» **PASSAGE GIVEN**
— Begin —

# Language set up for acnl



## Roggyrichy (Oct 12, 2013)

I was wondering does the language on the 3ds changes if you have a English copy of new leaf? E.g. I changed my 

Console to japanese does the copy changes to japanEse?


----------



## Roxer9000 (Oct 12, 2013)

Roggyrichy said:


> I was wondering does the language on the 3ds changes if you have a English copy of new leaf? E.g. I changed my
> 
> Console to japanese does the copy changes to japanEse?



It doesn't do that and if it did AC:NL will stay the same language.


----------



## Boccages (Oct 13, 2013)

It's a bit more complicated than that. I worked in the bug reporting industry and 3DS either come in (at least) 3 flavours : North American, European and Japanese. Depending on the version of the console, it will try and change your game accordingly. If you have a North American console, it will change to French, English, Spanish maybe even Portuguese. But even if the game had Italian, you couldn't set it up so you could use Italian in game. You would have to have the European version for that.

I remember we had lots of problems while bug testing the French NA version of a certain game because the developer was uploading the French EU version on the NA cart and not the French NA version so it always was reverting to English...

But, yeah. If you had a NA 3DS and you changed your language to French, for example, your game would now be in French.


----------

— End —

» **RAW RECORDS**
— Begin —

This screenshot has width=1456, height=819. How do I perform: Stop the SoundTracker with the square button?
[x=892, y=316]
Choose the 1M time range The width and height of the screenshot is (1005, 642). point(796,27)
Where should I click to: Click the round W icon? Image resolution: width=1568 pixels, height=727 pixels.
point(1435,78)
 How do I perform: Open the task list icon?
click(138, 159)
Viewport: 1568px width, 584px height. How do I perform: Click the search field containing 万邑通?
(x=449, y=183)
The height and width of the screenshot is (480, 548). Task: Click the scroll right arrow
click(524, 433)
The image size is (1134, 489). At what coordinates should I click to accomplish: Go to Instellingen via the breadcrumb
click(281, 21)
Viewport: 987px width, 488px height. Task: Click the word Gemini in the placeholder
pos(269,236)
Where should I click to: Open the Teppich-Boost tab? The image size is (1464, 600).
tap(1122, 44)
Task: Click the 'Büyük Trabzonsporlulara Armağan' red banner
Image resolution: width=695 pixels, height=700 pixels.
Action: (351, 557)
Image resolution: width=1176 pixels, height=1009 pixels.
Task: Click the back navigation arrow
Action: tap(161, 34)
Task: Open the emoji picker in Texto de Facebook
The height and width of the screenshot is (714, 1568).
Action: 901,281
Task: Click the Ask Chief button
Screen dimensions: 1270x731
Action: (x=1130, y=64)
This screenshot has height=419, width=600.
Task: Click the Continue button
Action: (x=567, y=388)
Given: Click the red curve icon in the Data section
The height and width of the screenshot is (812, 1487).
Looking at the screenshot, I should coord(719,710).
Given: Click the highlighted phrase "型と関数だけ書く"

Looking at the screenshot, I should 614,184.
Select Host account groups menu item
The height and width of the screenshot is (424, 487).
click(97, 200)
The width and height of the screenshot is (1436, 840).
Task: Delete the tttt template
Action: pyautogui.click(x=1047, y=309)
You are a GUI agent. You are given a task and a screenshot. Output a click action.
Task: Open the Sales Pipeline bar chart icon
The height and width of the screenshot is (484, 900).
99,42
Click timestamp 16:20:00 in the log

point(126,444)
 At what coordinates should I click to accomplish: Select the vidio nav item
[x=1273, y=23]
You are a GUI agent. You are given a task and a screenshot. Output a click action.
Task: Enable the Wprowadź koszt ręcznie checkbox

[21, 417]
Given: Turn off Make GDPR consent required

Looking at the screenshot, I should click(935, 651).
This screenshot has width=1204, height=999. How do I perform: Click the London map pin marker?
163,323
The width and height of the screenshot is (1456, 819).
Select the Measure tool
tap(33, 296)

— End —

» **WRITTEN INSTRUCTION**
Could you reproduce the part of the New Leaf language thread that opens with "It's a bit more" and closes with "reverting to English...", switching "Italian" to "German" each time it occurs?

» **COMPLETED EXERCISE**
It's a bit more complicated than that. I worked in the bug reporting industry and 3DS either come in (at least) 3 flavours : North American, European and Japanese. Depending on the version of the console, it will try and change your game accordingly. If you have a North American console, it will change to French, English, Spanish maybe even Portuguese. But even if the game had German, you couldn't set it up so you could use German in game. You would have to have the European version for that.

I remember we had lots of problems while bug testing the French NA version of a certain game because the developer was uploading the French EU version on the NA cart and not the French NA version so it always was reverting to English...